**What you need to do**. The answer must consist only of the lines from the line with "Personalizza (184, 1086)" to the line with "Regal Klima Servisi (79, 764)", both included, exactly as they stand below.

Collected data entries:

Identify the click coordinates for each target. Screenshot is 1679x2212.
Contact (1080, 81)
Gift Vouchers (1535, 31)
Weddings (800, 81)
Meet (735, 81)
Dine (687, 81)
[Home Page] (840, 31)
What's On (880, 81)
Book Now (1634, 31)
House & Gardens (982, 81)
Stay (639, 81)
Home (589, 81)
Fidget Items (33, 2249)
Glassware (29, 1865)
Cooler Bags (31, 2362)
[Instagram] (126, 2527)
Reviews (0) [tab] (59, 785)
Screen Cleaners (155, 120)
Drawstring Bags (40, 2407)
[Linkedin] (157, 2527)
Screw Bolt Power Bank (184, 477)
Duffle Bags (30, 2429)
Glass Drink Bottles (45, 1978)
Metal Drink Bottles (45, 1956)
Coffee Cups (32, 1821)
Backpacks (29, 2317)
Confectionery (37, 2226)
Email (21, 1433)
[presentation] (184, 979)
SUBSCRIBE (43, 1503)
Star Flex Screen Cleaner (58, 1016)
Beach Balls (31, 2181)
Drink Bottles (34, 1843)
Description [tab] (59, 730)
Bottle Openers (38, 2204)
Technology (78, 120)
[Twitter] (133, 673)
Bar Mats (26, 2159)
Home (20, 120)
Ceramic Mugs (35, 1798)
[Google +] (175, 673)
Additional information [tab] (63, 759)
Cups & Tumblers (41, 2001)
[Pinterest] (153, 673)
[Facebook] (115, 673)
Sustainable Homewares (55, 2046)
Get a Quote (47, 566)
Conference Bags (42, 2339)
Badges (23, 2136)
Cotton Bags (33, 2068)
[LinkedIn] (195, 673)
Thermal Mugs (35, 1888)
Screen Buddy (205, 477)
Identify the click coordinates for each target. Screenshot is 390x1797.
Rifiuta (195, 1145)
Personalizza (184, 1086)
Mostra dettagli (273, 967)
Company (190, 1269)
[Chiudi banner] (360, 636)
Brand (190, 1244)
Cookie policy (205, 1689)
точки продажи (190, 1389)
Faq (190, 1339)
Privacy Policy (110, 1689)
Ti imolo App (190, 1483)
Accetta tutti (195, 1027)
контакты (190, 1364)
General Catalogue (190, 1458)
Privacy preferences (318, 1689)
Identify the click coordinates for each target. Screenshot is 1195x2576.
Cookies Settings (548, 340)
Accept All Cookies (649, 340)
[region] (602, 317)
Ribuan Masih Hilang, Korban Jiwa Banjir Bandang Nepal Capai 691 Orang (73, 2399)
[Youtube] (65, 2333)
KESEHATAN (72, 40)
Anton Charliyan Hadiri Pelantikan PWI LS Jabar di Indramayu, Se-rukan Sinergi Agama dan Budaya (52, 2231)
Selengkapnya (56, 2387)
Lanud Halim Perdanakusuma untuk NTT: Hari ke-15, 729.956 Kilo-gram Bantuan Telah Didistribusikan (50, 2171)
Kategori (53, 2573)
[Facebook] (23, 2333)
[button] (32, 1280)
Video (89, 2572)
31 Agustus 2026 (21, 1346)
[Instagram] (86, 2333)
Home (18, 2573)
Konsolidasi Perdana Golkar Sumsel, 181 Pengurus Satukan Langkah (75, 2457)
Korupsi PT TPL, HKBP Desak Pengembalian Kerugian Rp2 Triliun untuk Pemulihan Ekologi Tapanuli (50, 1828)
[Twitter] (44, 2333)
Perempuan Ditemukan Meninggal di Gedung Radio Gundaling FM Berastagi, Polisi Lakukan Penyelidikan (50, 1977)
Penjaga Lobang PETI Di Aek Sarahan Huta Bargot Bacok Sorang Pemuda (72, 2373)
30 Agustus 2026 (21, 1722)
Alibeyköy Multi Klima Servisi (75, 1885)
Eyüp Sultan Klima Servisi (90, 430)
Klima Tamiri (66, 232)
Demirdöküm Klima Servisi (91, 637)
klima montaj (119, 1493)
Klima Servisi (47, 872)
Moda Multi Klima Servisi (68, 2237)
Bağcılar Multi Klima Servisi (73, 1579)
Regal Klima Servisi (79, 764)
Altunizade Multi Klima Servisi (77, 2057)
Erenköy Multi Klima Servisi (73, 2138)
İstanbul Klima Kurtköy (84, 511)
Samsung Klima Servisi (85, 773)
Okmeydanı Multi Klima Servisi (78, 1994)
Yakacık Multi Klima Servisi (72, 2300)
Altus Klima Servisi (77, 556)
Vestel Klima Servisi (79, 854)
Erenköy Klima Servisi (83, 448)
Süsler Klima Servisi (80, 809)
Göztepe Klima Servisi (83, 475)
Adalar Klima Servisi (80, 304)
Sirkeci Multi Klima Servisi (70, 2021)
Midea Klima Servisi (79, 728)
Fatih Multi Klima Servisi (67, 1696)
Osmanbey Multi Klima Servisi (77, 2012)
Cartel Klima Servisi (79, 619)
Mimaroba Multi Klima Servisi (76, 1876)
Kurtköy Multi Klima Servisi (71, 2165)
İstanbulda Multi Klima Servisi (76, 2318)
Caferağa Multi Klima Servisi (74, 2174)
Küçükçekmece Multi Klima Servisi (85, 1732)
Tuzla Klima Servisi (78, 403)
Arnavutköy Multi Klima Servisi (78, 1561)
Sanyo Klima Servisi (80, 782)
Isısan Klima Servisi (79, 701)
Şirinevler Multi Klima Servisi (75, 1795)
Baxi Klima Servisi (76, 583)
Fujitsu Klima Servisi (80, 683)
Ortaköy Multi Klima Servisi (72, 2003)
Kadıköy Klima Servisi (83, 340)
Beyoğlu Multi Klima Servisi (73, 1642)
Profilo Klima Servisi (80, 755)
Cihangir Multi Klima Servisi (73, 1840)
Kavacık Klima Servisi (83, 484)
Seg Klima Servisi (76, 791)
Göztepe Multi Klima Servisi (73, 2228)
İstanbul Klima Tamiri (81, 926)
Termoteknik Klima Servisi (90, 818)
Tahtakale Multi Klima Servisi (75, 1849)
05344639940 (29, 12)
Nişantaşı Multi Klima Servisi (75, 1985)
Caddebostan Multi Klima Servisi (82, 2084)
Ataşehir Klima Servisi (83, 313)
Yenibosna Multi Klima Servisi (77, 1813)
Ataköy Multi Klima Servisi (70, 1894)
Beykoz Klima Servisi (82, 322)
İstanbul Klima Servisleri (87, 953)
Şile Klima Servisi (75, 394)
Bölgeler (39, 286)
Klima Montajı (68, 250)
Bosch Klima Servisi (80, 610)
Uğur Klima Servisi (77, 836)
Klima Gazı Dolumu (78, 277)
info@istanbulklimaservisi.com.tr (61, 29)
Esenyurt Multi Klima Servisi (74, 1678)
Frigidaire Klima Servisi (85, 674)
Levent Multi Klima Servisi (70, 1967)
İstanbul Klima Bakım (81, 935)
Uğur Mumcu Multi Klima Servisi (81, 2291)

**Exercise answer**.
Personalizza (184, 1086)
Mostra dettagli (273, 967)
Company (190, 1269)
[Chiudi banner] (360, 636)
Brand (190, 1244)
Cookie policy (205, 1689)
точки продажи (190, 1389)
Faq (190, 1339)
Privacy Policy (110, 1689)
Ti imolo App (190, 1483)
Accetta tutti (195, 1027)
контакты (190, 1364)
General Catalogue (190, 1458)
Privacy preferences (318, 1689)
Identify the click coordinates for each target. Screenshot is 1195x2576.
Cookies Settings (548, 340)
Accept All Cookies (649, 340)
[region] (602, 317)
Ribuan Masih Hilang, Korban Jiwa Banjir Bandang Nepal Capai 691 Orang (73, 2399)
[Youtube] (65, 2333)
KESEHATAN (72, 40)
Anton Charliyan Hadiri Pelantikan PWI LS Jabar di Indramayu, Se-rukan Sinergi Agama dan Budaya (52, 2231)
Selengkapnya (56, 2387)
Lanud Halim Perdanakusuma untuk NTT: Hari ke-15, 729.956 Kilo-gram Bantuan Telah Didistribusikan (50, 2171)
Kategori (53, 2573)
[Facebook] (23, 2333)
[button] (32, 1280)
Video (89, 2572)
31 Agustus 2026 (21, 1346)
[Instagram] (86, 2333)
Home (18, 2573)
Konsolidasi Perdana Golkar Sumsel, 181 Pengurus Satukan Langkah (75, 2457)
Korupsi PT TPL, HKBP Desak Pengembalian Kerugian Rp2 Triliun untuk Pemulihan Ekologi Tapanuli (50, 1828)
[Twitter] (44, 2333)
Perempuan Ditemukan Meninggal di Gedung Radio Gundaling FM Berastagi, Polisi Lakukan Penyelidikan (50, 1977)
Penjaga Lobang PETI Di Aek Sarahan Huta Bargot Bacok Sorang Pemuda (72, 2373)
30 Agustus 2026 (21, 1722)
Alibeyköy Multi Klima Servisi (75, 1885)
Eyüp Sultan Klima Servisi (90, 430)
Klima Tamiri (66, 232)
Demirdöküm Klima Servisi (91, 637)
klima montaj (119, 1493)
Klima Servisi (47, 872)
Moda Multi Klima Servisi (68, 2237)
Bağcılar Multi Klima Servisi (73, 1579)
Regal Klima Servisi (79, 764)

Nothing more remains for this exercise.